- 課題要件
A - 本文によれば、藤本さんの修士論文では毛づくろい交渉のどのような状況が詳しく観察されましたか。すべて挙げてください。
B - 研究発表を紹介する文章の最後の文に続けて、その先を書いてください。

4/16 藤本麻里子さん 
 本発表では修士論文の内容を紹介していただきます。
藤本さんは、同志社大学大学院工学研究科数理環境科学専攻修士課程を経て、 今春、本学大学院人間文化学研究科生活文化学専攻人間関係論研究部門 博士後期課程に入学されました。
修論では、嵐山E群を対象に、毛づくろい 交渉の開始・Groomer(毛づくろいする者)とGroomee(毛づくろいされ るもの)の役割交代の起こり方・毛づくろい交渉の終了の状況を詳しく 観察されています。 毛づくろい交渉の一連のシークエンスを解明し、メス− メス間の毛づくろい交渉が交尾期と非交尾期とでは異なることを明らかに した興味深い内容です。
5/14 松村早希子さん 
 言語産出とジェスチャーの関係について、近年その関係をモデル化する研究が、 de Ruiter(2000),Krauss et al.(2000), Kita&O¨zyu¨rek(2003)によって報 告された。それぞれが示すモデルは、Levelt(1989)の言語産出モデルを基に、ジェス チャー産出過程が加えられたモデルであり、ジェスチャーと言語産出がいつ、どのよ うに影響を与え合うかという点で、異なりを示している。 しかしながら、全てに共通 して、ジェスチャーが言語産出に影響を与えることが記されている。  一方、英語教育の実践や研究におけるジェスチャーは、「指導内容」として扱う身 振り言語の日英比較や、「指導方法」とするTPRなどが取り扱われてきた。 しかし、 言語産出に直接影響を与える要因として言及されることは少ないように思われる。 そ こで、ジェスチャーを交えて話すことが、言語産出に関わり、言語産出を促進するこ とを示し、英語教育実践における身体表現の役割について再考を行う。

- データ抜粋
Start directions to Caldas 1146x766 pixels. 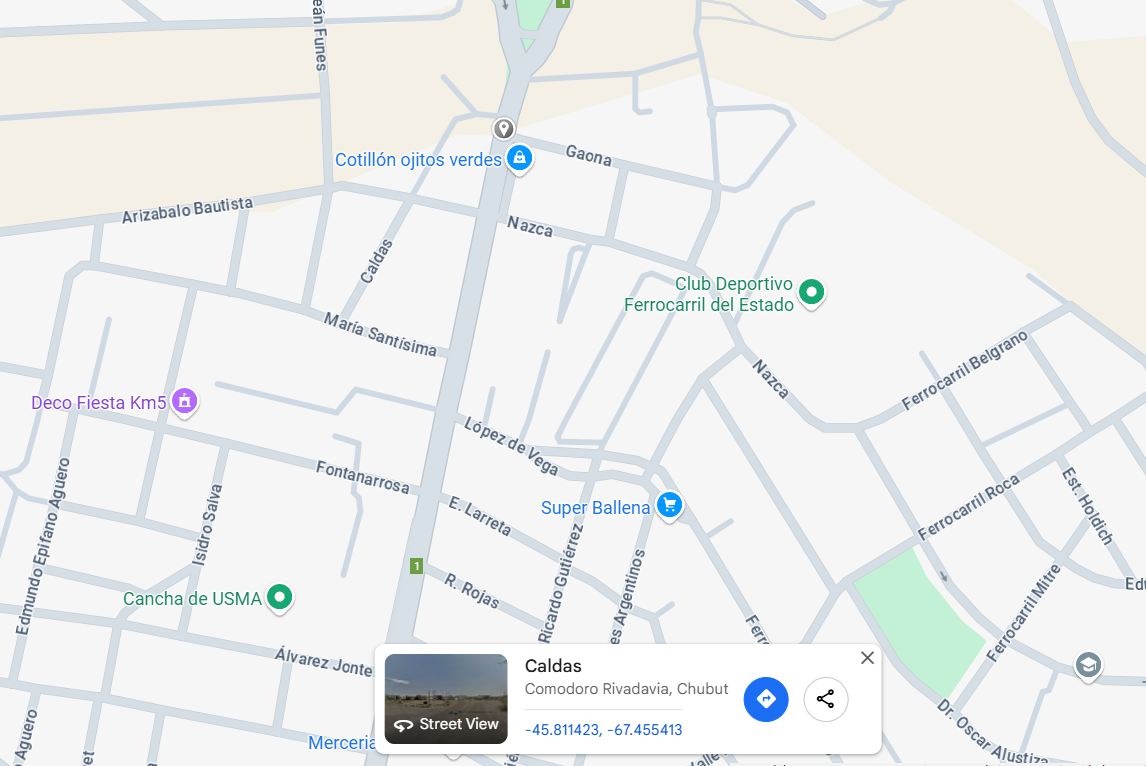[x=766, y=699]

- 課題別解答
A - 毛づくろい交渉の開始、Groomer(毛づくろいする者)とGroomee(毛づくろいされるもの)の役割交代の起こり方、毛づくろい交渉の終了の状況

B -
5/28 水野友有さん 
 話題提供者の水野友有さんは、滋賀県立大学人間文化学研究科において、この3月に博士号を取得されました。これまでは、京都大学霊長類研究所において、飼育下のチンパンジー母子を対象としたコミュニケーションを、ヒトの母子との比較から研究されてこられました。博士号取得後は、研究対象を野生チンパンジーの母子にも広げていらっしゃいます。次回は、水野さんがご自身の目でじっくり観察された野生チンパンジーの母子間コミュニケーションについて、ご報告いただく予定です。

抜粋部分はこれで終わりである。